▶ [Problem] Report each line of the records below that holds the word "filter".

▶ [Provided data]
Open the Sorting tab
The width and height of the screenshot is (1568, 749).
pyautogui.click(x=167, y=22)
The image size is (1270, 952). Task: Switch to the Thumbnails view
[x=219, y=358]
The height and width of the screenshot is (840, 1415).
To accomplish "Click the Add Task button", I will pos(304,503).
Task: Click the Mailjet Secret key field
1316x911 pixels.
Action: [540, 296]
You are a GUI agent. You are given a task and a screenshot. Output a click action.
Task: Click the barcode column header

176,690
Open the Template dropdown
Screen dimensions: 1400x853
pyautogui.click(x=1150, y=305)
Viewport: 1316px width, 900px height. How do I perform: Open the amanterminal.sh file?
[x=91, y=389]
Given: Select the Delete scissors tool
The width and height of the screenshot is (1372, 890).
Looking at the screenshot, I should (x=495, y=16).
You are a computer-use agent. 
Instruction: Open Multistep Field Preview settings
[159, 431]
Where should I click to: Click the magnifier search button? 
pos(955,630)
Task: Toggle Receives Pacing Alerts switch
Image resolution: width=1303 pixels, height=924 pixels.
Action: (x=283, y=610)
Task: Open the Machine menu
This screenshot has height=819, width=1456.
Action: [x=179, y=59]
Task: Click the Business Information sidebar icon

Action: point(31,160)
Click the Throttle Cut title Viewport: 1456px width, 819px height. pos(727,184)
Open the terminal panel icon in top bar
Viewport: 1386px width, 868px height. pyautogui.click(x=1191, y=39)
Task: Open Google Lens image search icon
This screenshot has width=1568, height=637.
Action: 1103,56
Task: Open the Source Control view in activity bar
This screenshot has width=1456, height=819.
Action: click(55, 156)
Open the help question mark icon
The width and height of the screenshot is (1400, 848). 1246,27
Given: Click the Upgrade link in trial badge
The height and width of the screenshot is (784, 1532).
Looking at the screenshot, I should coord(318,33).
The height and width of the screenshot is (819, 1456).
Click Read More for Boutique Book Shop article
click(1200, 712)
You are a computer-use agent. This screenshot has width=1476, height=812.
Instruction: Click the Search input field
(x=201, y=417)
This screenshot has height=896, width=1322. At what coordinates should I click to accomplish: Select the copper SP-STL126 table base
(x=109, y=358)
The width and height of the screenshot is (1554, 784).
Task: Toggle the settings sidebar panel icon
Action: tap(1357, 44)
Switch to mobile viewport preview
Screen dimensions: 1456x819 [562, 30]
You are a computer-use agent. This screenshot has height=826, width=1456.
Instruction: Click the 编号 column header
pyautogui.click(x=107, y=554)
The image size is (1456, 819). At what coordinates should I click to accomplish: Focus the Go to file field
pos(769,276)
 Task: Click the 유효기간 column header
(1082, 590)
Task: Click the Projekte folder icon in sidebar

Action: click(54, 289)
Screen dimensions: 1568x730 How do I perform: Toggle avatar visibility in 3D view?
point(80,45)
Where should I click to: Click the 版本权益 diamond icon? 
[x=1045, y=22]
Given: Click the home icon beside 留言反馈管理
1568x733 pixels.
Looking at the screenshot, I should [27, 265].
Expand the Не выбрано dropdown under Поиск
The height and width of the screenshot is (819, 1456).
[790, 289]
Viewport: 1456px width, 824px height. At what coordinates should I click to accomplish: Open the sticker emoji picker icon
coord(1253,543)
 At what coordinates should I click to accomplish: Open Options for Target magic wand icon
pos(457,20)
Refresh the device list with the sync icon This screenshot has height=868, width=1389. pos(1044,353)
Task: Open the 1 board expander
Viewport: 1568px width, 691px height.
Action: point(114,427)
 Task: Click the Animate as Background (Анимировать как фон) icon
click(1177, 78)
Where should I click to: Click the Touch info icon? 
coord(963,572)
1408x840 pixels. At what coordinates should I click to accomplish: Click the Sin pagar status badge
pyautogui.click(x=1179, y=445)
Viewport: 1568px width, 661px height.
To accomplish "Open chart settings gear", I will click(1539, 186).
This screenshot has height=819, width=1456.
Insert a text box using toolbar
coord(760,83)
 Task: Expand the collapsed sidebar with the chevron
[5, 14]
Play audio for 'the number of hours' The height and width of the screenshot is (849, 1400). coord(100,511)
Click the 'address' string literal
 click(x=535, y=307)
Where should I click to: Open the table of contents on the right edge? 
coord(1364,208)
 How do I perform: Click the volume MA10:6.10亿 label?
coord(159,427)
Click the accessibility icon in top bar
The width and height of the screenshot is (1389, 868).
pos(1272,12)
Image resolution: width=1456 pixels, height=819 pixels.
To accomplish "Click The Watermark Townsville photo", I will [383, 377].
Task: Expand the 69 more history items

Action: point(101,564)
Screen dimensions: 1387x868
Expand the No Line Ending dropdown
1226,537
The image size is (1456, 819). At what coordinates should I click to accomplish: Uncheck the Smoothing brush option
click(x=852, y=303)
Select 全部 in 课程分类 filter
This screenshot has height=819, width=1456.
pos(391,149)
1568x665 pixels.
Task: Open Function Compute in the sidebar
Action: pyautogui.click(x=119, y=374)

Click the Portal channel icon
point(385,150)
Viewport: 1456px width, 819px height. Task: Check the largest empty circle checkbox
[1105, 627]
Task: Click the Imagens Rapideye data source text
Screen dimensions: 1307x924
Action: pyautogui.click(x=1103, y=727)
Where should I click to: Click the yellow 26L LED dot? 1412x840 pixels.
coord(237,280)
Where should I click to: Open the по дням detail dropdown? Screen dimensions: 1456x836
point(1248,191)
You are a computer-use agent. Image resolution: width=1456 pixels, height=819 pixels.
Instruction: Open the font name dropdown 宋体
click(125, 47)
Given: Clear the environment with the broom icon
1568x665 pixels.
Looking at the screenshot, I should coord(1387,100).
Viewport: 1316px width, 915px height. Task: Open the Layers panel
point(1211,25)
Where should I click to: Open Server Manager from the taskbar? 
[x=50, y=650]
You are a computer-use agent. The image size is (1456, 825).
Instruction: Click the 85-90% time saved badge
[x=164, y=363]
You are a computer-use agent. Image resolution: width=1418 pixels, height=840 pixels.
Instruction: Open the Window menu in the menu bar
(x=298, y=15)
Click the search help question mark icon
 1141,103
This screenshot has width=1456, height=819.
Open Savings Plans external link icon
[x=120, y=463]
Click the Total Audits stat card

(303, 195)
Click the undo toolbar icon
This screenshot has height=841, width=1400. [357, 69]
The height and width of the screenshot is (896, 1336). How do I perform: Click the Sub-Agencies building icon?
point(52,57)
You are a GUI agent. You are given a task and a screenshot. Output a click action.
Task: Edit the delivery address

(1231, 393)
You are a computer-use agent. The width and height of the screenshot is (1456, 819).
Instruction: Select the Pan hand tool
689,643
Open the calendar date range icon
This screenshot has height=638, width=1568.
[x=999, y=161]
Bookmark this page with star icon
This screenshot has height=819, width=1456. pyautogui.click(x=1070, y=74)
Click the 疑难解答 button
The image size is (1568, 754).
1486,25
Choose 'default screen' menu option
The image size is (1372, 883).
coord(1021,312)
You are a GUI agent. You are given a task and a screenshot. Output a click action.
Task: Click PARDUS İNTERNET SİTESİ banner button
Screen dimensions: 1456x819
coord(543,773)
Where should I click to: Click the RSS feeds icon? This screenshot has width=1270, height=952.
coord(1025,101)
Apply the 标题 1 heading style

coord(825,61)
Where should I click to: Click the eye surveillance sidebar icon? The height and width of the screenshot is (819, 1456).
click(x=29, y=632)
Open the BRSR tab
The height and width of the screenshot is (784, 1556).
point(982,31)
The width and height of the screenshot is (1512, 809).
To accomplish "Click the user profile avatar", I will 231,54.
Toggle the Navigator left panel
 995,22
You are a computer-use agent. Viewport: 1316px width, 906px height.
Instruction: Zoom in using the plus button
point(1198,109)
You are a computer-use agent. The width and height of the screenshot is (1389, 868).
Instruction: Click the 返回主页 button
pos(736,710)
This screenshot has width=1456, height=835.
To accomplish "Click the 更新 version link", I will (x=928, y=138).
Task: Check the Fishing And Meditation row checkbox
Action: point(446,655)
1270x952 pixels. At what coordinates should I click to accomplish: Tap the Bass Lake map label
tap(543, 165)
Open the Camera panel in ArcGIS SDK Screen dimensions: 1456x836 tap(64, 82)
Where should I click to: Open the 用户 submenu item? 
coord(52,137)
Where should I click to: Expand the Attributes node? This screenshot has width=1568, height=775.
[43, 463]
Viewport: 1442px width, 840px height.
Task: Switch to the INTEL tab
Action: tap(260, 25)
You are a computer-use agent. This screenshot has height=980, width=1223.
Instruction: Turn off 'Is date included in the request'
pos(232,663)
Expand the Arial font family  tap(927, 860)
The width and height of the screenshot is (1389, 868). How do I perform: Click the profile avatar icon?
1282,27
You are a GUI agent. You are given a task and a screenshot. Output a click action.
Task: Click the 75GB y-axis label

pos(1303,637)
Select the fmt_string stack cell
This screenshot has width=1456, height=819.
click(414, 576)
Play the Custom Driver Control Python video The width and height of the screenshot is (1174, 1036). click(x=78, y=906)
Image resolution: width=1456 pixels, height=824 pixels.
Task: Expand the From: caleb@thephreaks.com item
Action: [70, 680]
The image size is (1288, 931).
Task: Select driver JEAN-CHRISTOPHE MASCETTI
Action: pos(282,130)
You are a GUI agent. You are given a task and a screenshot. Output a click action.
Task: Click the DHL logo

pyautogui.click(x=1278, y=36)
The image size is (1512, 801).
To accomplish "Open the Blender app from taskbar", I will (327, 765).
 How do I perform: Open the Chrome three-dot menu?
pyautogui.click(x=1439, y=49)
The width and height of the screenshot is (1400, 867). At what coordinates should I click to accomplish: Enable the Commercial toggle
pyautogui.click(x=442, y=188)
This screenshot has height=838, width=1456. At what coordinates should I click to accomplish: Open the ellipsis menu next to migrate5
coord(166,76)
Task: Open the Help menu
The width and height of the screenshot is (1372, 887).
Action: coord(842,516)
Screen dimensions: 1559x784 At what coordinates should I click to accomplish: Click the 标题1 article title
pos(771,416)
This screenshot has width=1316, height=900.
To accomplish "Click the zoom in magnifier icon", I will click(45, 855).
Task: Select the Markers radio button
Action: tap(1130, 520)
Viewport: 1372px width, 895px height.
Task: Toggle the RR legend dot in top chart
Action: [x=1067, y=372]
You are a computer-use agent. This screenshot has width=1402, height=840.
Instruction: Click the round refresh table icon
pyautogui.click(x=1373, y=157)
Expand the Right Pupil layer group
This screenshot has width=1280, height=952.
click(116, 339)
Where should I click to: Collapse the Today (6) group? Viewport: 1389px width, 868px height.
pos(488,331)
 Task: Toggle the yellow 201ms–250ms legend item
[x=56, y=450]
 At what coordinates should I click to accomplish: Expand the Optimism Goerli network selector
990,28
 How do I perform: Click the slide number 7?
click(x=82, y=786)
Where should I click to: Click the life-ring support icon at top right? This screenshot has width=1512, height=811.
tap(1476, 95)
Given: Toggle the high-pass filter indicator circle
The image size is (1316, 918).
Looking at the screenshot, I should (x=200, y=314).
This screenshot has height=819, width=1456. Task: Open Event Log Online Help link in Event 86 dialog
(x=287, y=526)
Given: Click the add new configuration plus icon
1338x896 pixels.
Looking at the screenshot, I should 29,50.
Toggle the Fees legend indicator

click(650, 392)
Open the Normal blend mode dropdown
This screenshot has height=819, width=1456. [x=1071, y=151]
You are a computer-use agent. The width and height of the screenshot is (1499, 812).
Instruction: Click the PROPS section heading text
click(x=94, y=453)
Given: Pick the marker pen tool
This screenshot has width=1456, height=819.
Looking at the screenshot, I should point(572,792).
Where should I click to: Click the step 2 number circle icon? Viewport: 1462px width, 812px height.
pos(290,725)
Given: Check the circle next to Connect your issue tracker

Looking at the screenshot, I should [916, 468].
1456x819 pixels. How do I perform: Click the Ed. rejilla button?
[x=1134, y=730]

▶ [Answer to the exercise]
Select 全部 in 课程分类 filter
Given: Toggle the high-pass filter indicator circle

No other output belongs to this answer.